According to Thoreau, this noxious appetite had seeped into nearly all pursuits and occupations, but it was most conspicuous in the feverish obsessions of those unfortunates who had fallen into the grip of the Gold Rush, which was then in full swing. "The rush to California," he maintained,"and the attitude, not merely of merchants, but of philosophers and prophets, so called, in relation to it, reflect the greatest disgrace on mankind. That so many are ready to live by luck, and so get the means of commanding the labor of others less lucky, without contributing any value to society! And that is called enterprise! I know of no more startling development of the immorality of trade, and all the common modes of getting a living."
Although he did not spend much time on Nantucket, Thoreau took full advantage of the opportunity to explore the island. In keeping with his usual habits, he started by locating the best map of the area that he could find, in this case copying a map made by William Coffin (1834) that he found hanging in the lobby of the Ocean House Hotel. He spent the rest of the day touring with his host, Captain Edward Gardner, who pointed out interesting places such as the old house where Benjamin Franklin Folger, who was known as the island's most knowledgeable historian, lived in squalor among valuable antiquities which he refused to sell under any terms.

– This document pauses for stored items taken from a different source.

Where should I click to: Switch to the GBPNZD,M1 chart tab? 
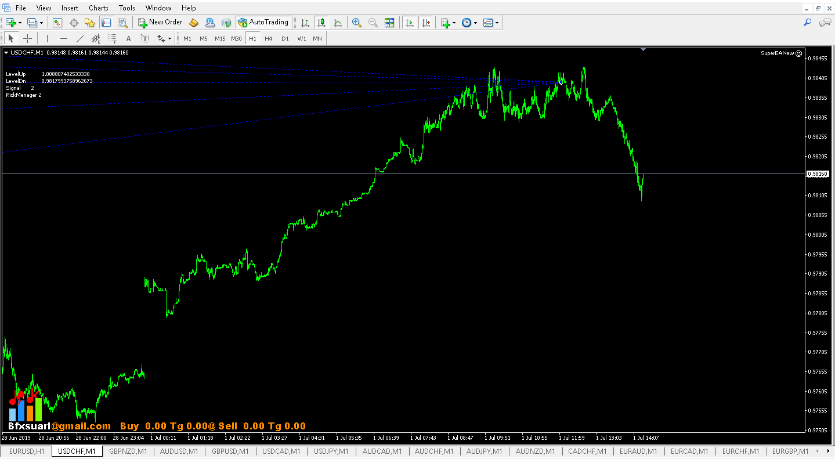[x=128, y=451]
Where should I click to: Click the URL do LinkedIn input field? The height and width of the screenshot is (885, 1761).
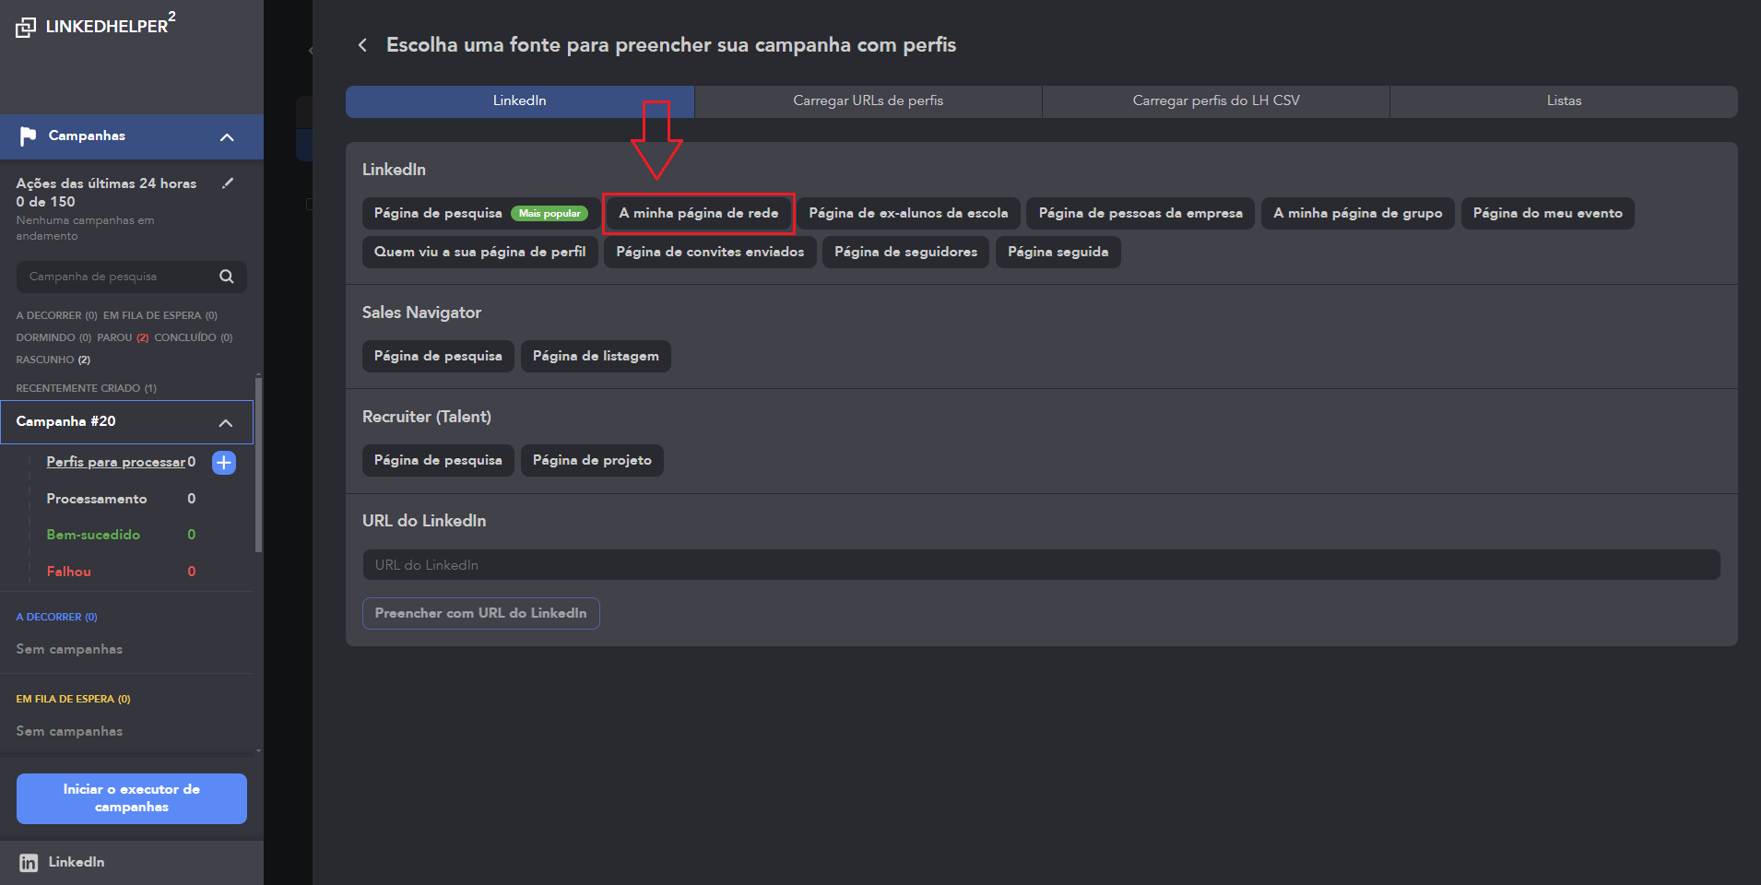pyautogui.click(x=1041, y=565)
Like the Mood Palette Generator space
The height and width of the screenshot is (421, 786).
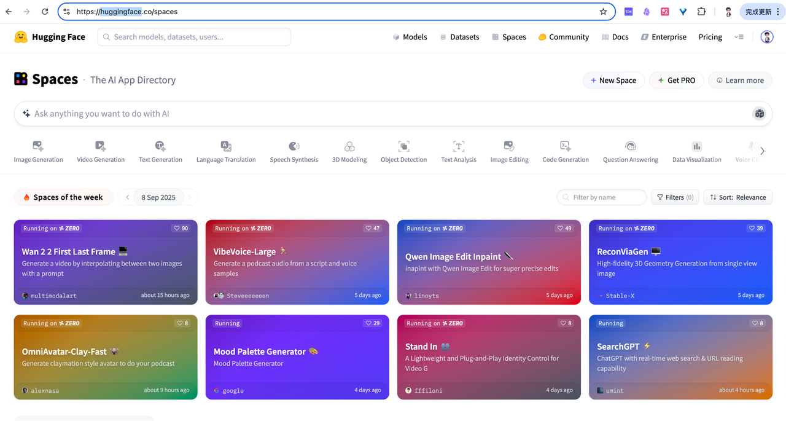tap(373, 323)
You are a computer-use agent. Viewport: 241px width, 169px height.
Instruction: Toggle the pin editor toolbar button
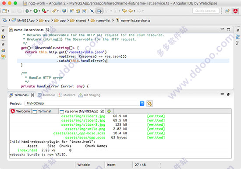(92, 11)

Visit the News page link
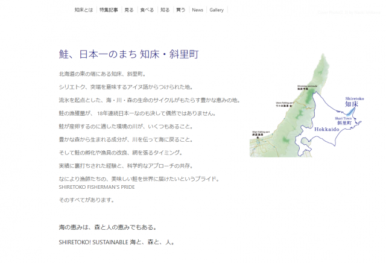[x=197, y=10]
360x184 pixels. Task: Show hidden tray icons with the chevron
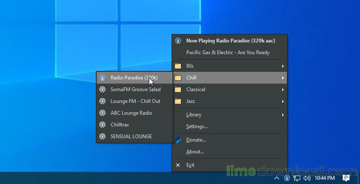277,178
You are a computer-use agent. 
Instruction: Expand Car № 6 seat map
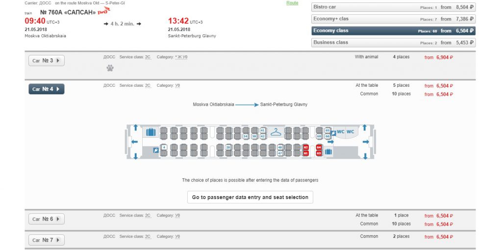47,219
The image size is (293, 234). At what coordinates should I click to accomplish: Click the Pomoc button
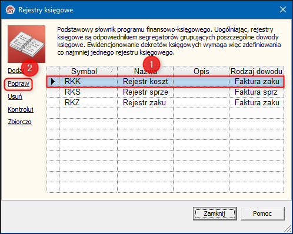262,213
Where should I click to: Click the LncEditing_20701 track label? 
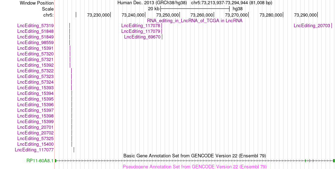[36, 127]
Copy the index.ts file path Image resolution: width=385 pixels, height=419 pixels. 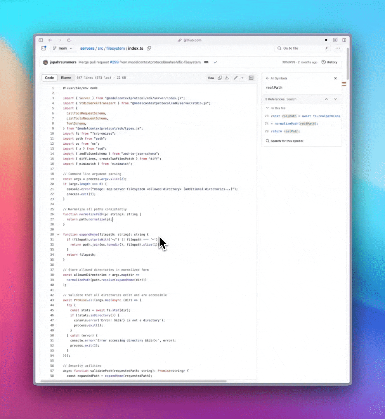(x=149, y=48)
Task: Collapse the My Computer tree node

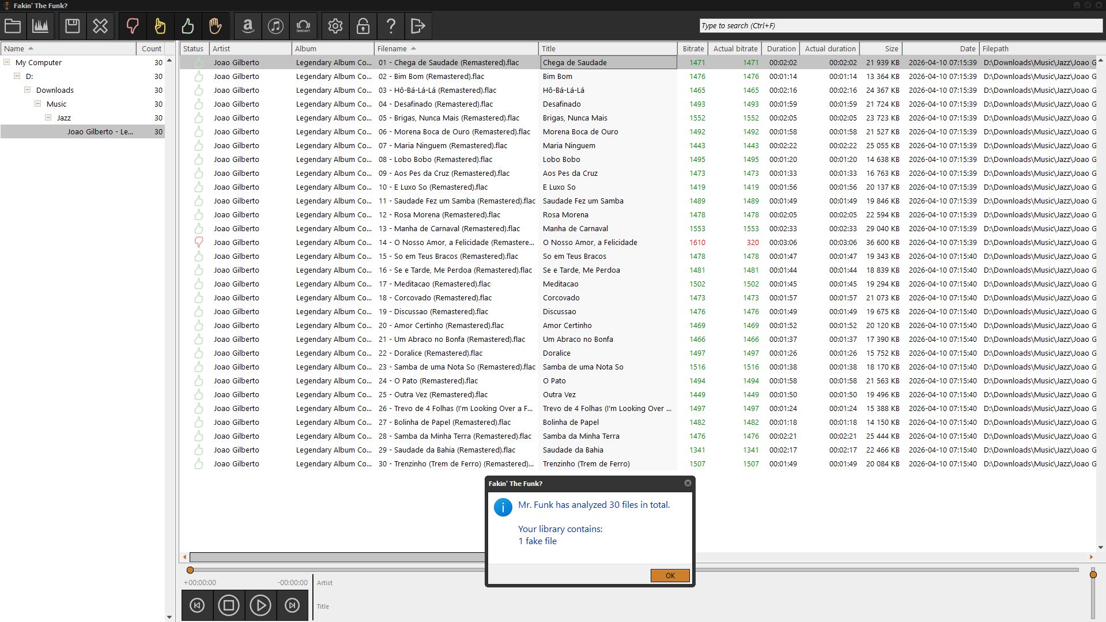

Although audiences elsewhere seemed unmoved by Thoreau's critique of commercial schemes, the people of Nantucket apparently responded much more positively. Soon after he arrived home in Concord, he wrote to his New Bedford friend Daniel Ricketson, "In spite of all my experience, I persisted in reading to the Nantucket people the lecture which I read at New Bedford, and I found them to be the very audience for me."
The Nantucketers' approval of Thoreau's condemnation of the chase after wealth makes sense in view of the economic decline that overtook the island in the 1850's as the shrinking whaling industry moved to deeper ports on the mainland, and the demand for whale oil gave way to a preference for cleaner-burning kerosene. During this period, many of the enterprising types who had once sought their fortunes at sea migrated west to join the quest for gold in California.
Before his journey back to Concord, Thoreau stopped at the museum attached to the Athenaeum, where, as he noted in his journal, he saw a portrait of Abram Quary, the second to last member of the Wampanoags, once a flourishing Native American tribe on Nantucket. Quary died a few weeks before Thoreau's visit in 1854. Dorcas Honorable, the last Wampanoag woman, died in 1855.